Os preços do hélio subiram acentuadamente devido à interrupção do processamento de gás natural no Qatar devido à guerra EUA-Israel contra o Irão. O hélio – fundamental para indústrias como semicondutores e imagens médicas – é um subproduto do processamento de GNL, e espera-se que qualquer desaceleração na produção afete o abastecimento global.

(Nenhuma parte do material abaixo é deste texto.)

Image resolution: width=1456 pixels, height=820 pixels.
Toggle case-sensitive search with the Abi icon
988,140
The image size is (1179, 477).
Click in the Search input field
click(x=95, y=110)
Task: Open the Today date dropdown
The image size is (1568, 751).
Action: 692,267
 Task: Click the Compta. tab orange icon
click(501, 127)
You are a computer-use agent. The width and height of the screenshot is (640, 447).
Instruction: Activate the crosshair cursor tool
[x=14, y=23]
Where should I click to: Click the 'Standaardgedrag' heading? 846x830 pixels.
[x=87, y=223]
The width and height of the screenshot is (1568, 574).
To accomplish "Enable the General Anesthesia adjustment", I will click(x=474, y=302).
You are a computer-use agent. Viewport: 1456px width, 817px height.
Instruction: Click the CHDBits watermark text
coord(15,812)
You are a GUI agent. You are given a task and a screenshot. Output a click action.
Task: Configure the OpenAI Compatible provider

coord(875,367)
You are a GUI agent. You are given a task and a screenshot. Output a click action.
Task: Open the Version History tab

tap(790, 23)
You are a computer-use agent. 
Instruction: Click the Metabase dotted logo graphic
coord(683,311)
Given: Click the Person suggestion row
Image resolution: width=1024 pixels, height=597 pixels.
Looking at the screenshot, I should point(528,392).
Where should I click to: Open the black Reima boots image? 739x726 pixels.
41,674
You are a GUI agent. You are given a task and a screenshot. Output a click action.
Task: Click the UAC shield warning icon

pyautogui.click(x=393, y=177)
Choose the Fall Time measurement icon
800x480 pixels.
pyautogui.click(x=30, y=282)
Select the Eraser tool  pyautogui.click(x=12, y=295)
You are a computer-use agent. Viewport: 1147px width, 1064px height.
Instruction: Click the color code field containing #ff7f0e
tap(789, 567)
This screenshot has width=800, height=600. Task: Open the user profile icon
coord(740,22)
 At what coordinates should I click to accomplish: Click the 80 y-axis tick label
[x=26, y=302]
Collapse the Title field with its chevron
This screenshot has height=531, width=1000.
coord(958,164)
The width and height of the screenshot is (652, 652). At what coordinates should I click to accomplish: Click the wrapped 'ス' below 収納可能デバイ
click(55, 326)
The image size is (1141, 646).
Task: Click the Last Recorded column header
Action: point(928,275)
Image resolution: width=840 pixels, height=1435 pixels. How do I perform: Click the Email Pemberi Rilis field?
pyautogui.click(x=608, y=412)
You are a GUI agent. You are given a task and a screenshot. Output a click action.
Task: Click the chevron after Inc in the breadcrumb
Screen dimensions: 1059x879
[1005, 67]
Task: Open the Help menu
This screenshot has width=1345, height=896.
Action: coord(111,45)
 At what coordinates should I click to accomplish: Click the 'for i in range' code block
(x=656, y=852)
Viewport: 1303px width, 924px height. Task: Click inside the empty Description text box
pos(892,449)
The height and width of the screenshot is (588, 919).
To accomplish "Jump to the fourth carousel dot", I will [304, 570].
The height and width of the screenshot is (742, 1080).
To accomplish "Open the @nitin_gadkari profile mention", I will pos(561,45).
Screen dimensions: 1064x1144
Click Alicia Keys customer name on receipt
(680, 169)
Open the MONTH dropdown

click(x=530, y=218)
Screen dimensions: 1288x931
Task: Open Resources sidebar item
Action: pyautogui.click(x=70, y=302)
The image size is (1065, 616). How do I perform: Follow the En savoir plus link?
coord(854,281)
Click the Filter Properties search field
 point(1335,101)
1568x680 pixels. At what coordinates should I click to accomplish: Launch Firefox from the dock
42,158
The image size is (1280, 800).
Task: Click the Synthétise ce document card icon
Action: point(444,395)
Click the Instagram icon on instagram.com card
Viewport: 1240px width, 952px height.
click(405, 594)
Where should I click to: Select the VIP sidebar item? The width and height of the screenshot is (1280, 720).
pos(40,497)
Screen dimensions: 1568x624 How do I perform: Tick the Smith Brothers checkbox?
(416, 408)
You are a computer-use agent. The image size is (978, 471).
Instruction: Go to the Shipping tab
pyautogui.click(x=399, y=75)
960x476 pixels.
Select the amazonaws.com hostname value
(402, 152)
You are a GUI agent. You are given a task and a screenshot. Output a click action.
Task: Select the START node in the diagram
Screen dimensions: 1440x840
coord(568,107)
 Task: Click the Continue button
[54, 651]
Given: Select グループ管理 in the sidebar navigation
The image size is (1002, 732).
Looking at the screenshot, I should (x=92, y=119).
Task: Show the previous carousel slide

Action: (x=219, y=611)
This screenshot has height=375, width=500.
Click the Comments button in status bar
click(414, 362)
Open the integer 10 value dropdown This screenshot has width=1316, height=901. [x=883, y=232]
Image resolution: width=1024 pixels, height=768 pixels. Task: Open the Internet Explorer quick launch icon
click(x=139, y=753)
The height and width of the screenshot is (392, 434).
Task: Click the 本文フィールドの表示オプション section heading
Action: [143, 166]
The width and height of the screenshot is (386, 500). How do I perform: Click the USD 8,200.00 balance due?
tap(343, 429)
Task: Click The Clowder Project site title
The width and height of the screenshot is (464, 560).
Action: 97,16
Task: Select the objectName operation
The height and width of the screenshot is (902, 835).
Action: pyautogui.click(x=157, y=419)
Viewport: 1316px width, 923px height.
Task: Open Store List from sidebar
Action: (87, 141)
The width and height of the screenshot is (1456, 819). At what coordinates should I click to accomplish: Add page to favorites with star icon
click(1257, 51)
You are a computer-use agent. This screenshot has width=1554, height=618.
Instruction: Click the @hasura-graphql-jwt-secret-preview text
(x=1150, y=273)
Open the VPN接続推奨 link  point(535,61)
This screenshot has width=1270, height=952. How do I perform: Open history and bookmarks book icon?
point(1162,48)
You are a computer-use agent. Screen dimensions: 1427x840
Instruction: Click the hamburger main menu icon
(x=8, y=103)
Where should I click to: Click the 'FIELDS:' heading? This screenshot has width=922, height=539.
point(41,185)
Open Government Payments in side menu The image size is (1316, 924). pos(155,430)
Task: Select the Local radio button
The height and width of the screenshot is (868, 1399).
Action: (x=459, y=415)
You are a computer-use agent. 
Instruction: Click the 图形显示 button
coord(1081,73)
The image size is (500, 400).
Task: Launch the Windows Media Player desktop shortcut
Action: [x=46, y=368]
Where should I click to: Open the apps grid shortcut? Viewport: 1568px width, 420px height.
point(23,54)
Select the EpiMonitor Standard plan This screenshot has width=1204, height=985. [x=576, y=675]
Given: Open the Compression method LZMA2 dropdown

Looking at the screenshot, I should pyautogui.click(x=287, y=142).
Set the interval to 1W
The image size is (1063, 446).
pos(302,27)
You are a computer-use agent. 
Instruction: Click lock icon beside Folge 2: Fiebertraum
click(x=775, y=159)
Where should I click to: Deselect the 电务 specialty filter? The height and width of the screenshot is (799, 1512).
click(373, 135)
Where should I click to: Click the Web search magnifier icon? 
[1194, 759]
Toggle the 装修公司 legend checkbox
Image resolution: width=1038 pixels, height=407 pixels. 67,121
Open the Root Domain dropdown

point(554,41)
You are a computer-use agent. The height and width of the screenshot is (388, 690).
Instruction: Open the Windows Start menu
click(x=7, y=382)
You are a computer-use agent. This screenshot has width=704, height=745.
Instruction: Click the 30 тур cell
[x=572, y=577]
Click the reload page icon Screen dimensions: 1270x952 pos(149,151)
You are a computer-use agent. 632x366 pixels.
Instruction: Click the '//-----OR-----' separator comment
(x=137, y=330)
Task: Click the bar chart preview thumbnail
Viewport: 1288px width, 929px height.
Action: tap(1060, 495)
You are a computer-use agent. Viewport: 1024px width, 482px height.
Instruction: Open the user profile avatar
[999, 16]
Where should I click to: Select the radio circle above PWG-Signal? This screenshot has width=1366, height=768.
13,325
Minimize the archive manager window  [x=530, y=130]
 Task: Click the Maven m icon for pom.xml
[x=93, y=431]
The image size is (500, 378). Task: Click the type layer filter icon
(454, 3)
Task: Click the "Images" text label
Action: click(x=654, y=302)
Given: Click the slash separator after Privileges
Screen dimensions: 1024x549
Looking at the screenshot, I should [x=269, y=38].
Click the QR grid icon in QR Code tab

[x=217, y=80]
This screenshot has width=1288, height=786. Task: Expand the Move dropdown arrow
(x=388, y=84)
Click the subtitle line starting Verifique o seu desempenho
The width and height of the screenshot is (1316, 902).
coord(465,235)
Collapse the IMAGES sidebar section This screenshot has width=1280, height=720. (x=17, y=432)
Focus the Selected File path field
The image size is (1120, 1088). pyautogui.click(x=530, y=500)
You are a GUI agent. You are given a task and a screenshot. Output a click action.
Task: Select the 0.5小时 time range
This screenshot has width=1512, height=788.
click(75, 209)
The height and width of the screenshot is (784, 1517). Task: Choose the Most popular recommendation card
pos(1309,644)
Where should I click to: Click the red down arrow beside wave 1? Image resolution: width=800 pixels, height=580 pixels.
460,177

* Wong Siew Hai, presidente da Associação da Indústria de Semicondutores da Malásia, disse que a maioria dos fabricantes de chips em todo o mundo, incluindo aqueles com operações na Malásia, têm estoques e fontes diversificadas que reduzem o risco imediato. * “Embora a situação atual tenha aumentado a conscientização e aumentado o monitoramento de riscos, ela ainda não se traduziu em interrupções de fornecimento relatadas de forma clara para as operações de semicondutores na Malásia”, disse ele. * “No entanto, os fabricantes de chips da Malásia provavelmente estão acompanhando os desenvolvimentos e gerenciando riscos por meio de fontes diversificadas, reservas de estoque e envolvimento da cadeia de suprimentos, semelhante aos seus pares regionais”, disse ele. * As empresas malaias que se concentram fortemente em embalagens, testes e montagem estão menos expostas aos riscos de fornecimento de hélio e podem operar principalmente com nitrogênio, disse Wong. * A Malásia abriga fornecedores e fábricas que atendem fabricantes de semicondutores como a Intel Corp e as europeias Infineon e STMicroelectronics. Cerca de 7% do comércio mundial de semicondutores passa pelo país, que também responde por cerca de 13% da montagem, teste e embalagem global de chips. * A Fitch Ratings disse em uma nota na terça-feira que a cadeia de fornecimento de semicondutores da Ásia enfrenta riscos crescentes de tensões de fornecimento de hélio à medida que o conflito com o Irã se arrasta, com o risco de crédito piorando se a escassez exceder os buffers de estoque.